The sandy, dusty weather and strong winds will last until Sunday, the National Meteorological Centre said, adding that people should take precautionary measures to guard against poor air quality.
It renewed a blue alert for sandstorms, the least severe warning in the country’s four-tier weather warning system, and forecast that more than a dozen regions, including major cities like Beijing and Shanghai, would see some areas affected by floating sand and dust on Thursday.
The centre’s chief forecaster, Gui Hailin, earlier said the sandy and dusty weather began on Sunday in southern Mongolia.
In Beijing, buildings and traffic were shrouded by dust.

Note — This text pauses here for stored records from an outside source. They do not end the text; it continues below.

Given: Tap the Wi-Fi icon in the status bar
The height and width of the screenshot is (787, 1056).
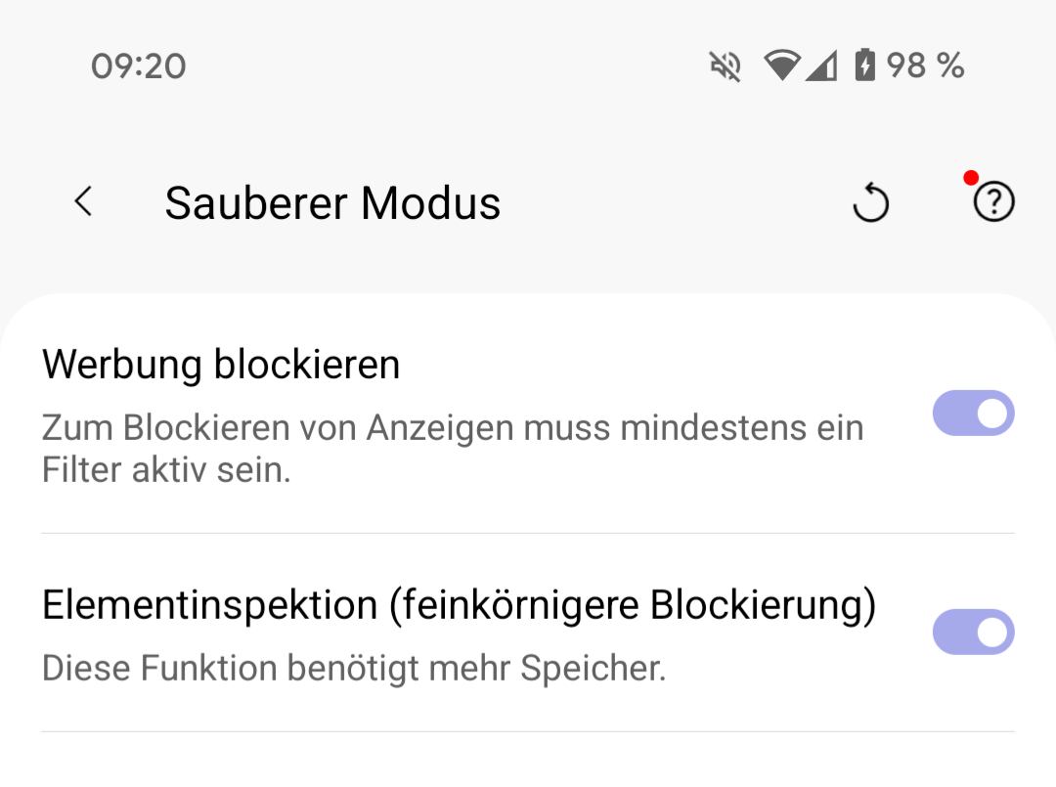Looking at the screenshot, I should click(781, 66).
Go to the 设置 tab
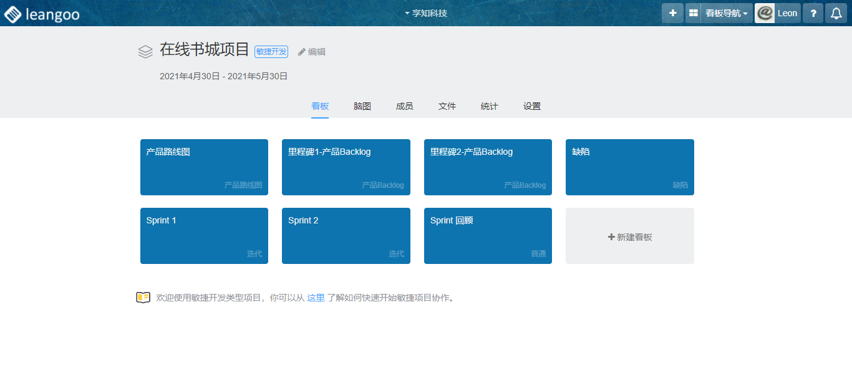The height and width of the screenshot is (390, 852). (532, 106)
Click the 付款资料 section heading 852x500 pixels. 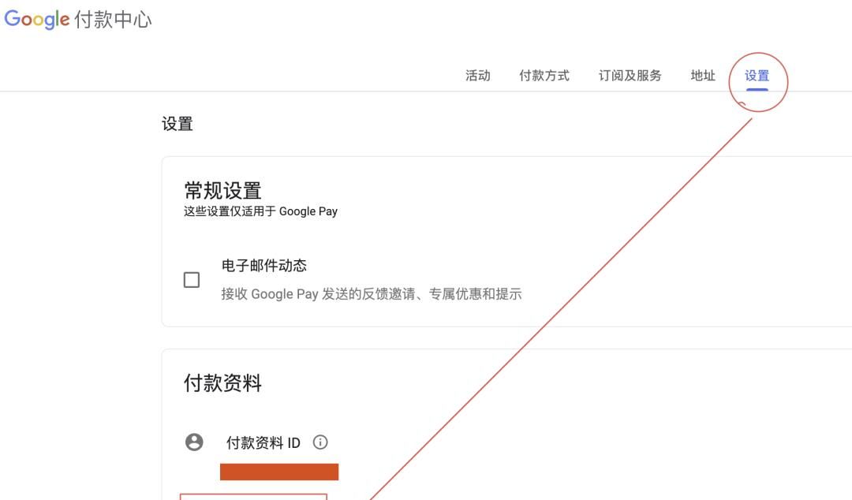222,384
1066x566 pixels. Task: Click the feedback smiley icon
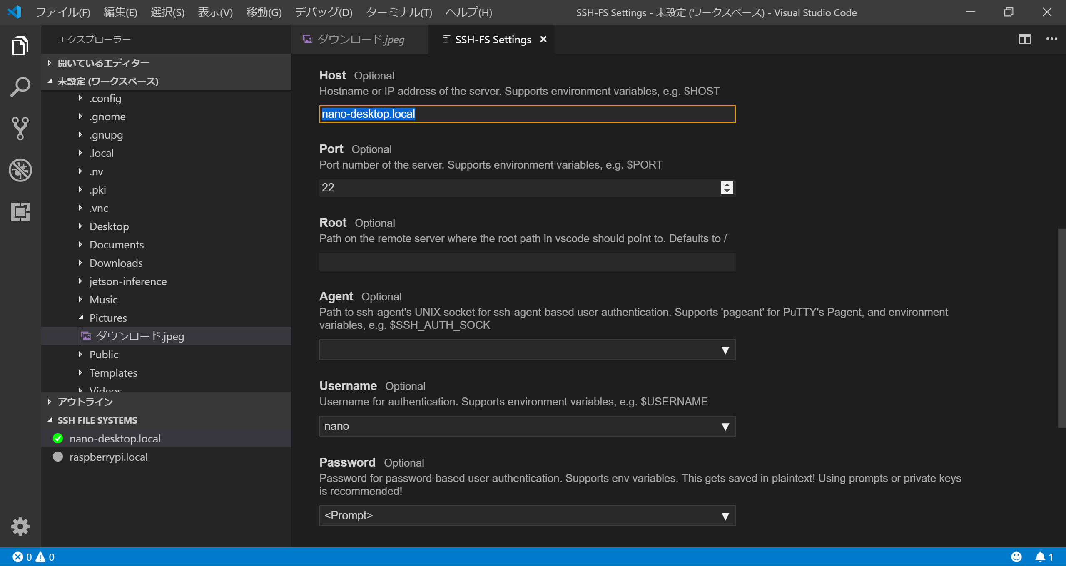coord(1016,557)
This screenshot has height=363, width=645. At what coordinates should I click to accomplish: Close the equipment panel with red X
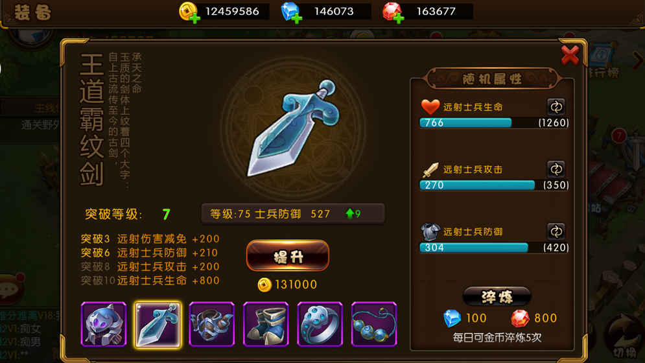570,55
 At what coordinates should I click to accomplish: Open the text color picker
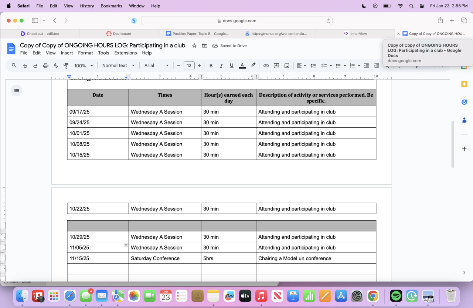point(242,66)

The IQAir website showed an air quality index of 540 for the capital and described its air pollution level as hazardous.
The Beijing Municipal Ecological and Environmental Monitoring Centre issued the highest air pollution warning.
Running enthusiast Tu Jiaxian said the sandstorm had a “huge impact” on her life because it interrupted her marathon training plans.
Cao Yuanyuan, a newcomer to Beijing, was surprised at first to see the hazy scenes and took photos of them.
But the bad weather forced her to wear glasses as a protective measure and keep the windows in her room shut.
“But there is still sand coming in, and I can smell the earth,” Ms Cao said.